After supercritical drying, vancomycin loading of aerogel formulations was 26.59 ± 0.17, 17.22 ± 0.35 and 33.01 ± 0.47 µg vancomycin/mg of type I, II and III particles, respectively (Table 1). These values are quite high if compared to vancomycin-loaded bioaerogels previously reported (ca. 8.5 ± 4.0, 12.9 ± 1.0 and 27.3 ± 2.8 μg vancomycin/mg of particle [10]). The results obtained correlate with the initial composition of the forming solutions. Type III aerogels, where vancomycin was initially present in the alginate ink and in the CaCl2 bath, were the ones with the highest loading. Type I aerogels had a lower drug loading as with this strategy; the drug is only encapsulated by impregnation when the hydrogels adsorbed the vancomycin in the gelation bath. Finally, type II aerogels were the ones with the lowest loading due to the possible diffusion of vancomycin to the crosslinking bath during the process, as the vancomycin is water-soluble. Type II and III aerogels had an encapsulation yield of 15.63 (±0.10) and 19.41 (±0.28), respectively, which are coherent yields if conventional methods were used (12.0 ± 2.0%) [5,10,11,23]. Despite the loading yields being higher than the reported ones, we hypothesise that vancomycin diffusion took place when the gels were in contact with the crosslinking bath to a certain extent. Nevertheless, the volume of this bath was 8 mL, i.e., the minimum possible at the moment, so there is room for improvement of load yields in further studies.

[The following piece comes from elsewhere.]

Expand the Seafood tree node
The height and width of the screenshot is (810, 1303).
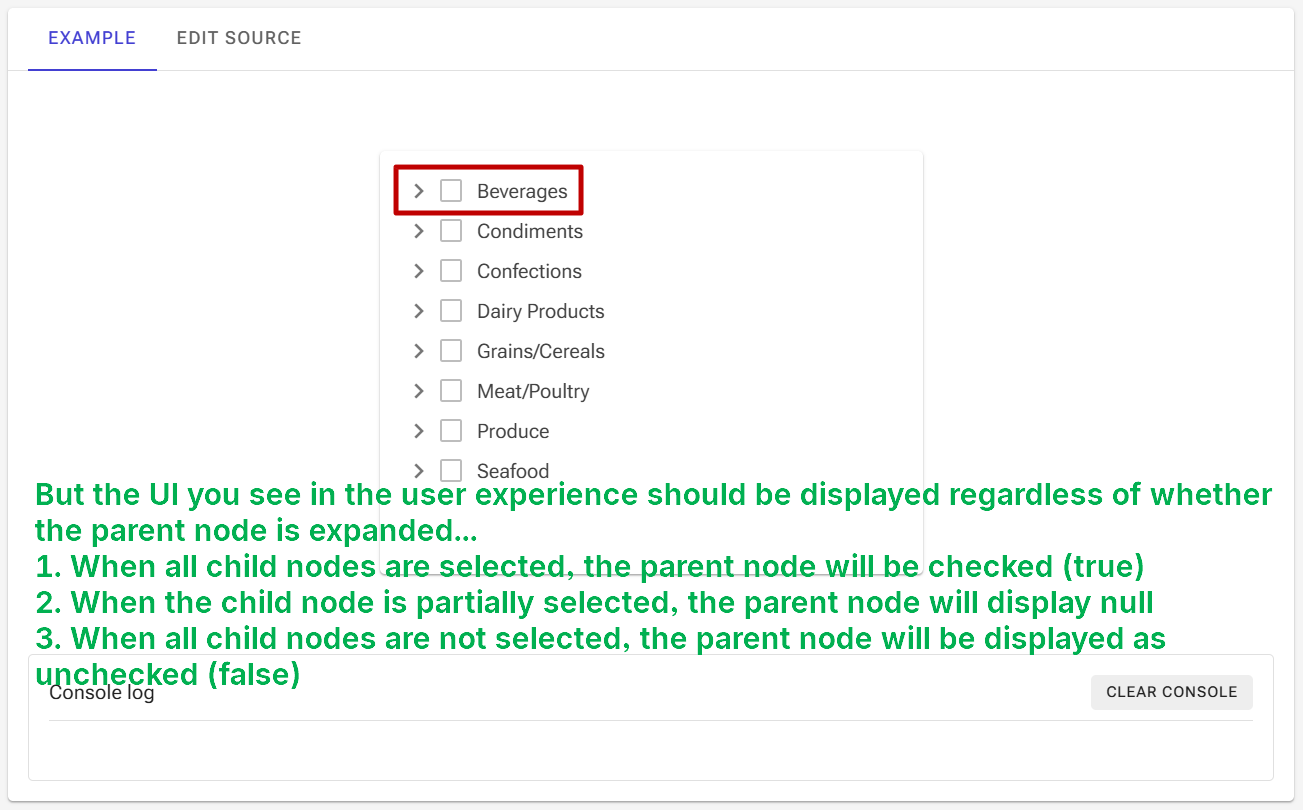click(x=419, y=470)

2.3. Morphological and Physicochemical Characterisation of Alginate Gels and Aerogels

Aerogel and hydrogel Feret diameters were measured using an optical microscope to determine the particle size distribution and the volume shrinkage taking place upon aerogel processing. The average diameter of the hydrogels was 861 ± 32 µm, while the average diameter of the aerogels was 609 ± 37 µm (Figure 2). The standard deviation of the aerogels was very low; consequently, they can be considered uniform due to their narrow size distribution compared with traditional methods of gel preparation [23]. The degree of the volume shrinkage was 64.61%, a similar value compared with literature (57.0 ± 5.0%) [10]. Moreover, aerogel circularity was 80.2 ± 0.7%, while hydrogel circularity was 73.7 ± 0.6%.
Aerogel surface morphology and inner structure were analysed by SEM for both blank and loaded ones (Figure 3). A well-defined spherical shape was shown in all formulations. Moreover, the characteristic porous structure with the strongly interconnected fibrous network of alginate aerogels was also observed. These fibres are mixed with each other, and the generated voids are responsible for the porosity both in the outer and inner aerogel structure. The presence of mesoporosity was confirmed by nitrogen adsorption-desorption analysis (Table 2, Figures S1 and S2), with typical parameters for these systems [39,40]. The amino groups of vancomycin confer the ability to bond via electrostatic interactions to carboxyl groups of alginate of the ink [41]. This could be an explanation for this effect of vancomycin in the textural properties, as the said drug may act as an extra crosslinking agent, which would stabilise the structure and better prevent shrinkage during the solvent exchange and supercritical drying processes.
Aerogels evaluated by nitrogen adsorption–desorption showed type IV isotherms according to IUPAC recommendations (Figure S1). The isotherm morphology from nitrogen adsorption–desorption tests is typical of mesoporous materials and is characterised by a huge volume of nitrogen molecules adsorbed at high relative pressures [42]. Physisorption studies using non-reactive molecules, like nitrogen adsorption–desorption tests, are usually preferred for textural analysis over other chemisorption tests (such as ammonia or deuterated water) as they do not react with the functional groups of the polymer chains [43]. In the initial part of the isotherm, the adsorption of the monolayer was completed, and then multilayer adsorption started. An H1 hysteresis loop was observed, which is associated with capillary condensation in the mesopores. Aerogels also presented a log-normal, unimodal pore size distribution according to the BJH method. The surface properties of biopolymer aerogels have a great influence on biological processes such as cell attachment and proliferation, protection against bacteria and fluid sorption capacity [7].
FTIR results show the presence of the vancomycin within the structure of the aerogels compared with the blank ones (Figure 4). The absorption bands of the vancomycin at 3450, 1654, 1504 and 1230 cm−1 for hydroxyl stretching, C=O stretching, C=C and phenols were observed in the vancomycin spectrum [10]. However, due to overlapping with the alginate bands, very slight changes in the formulations were observed compared with the spectrum of the polysaccharide at ca. 1540 cm−1 (single asterisk, Figure 4) and 1230 cm−1 (double asterisk, Figure 4). However, in the physical mixture of alginate and vancomycin (Figure 4f), the peaks at these wavenumbers were clearer. Since the physical mixture was evaluated at the same ratio of alginate/vancomycin as the ink, this difference in band intensities could be explained by the loss of vancomycin in the aerogel processing during the crosslinking in the gelation bath by means of diffusion.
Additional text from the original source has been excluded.